Your answer should be the full listing, copied word for word.

Supplied data: Begin

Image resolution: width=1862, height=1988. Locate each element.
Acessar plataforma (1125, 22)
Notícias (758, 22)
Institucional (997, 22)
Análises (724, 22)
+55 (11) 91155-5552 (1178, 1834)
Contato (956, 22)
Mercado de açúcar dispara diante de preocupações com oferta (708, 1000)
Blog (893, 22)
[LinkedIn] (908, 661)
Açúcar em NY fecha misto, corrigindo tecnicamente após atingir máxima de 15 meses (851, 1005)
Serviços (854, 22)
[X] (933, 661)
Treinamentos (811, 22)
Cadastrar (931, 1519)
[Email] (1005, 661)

Supplied data: End

Solution for this task:
Image resolution: width=1862, height=1988. Locate each element.
Acessar plataforma (1125, 22)
Notícias (758, 22)
Institucional (997, 22)
Análises (724, 22)
+55 (11) 91155-5552 (1178, 1834)
Contato (956, 22)
Mercado de açúcar dispara diante de preocupações com oferta (708, 1000)
Blog (893, 22)
[LinkedIn] (908, 661)
Açúcar em NY fecha misto, corrigindo tecnicamente após atingir máxima de 15 meses (851, 1005)
Serviços (854, 22)
[X] (933, 661)
Treinamentos (811, 22)
Cadastrar (931, 1519)
[Email] (1005, 661)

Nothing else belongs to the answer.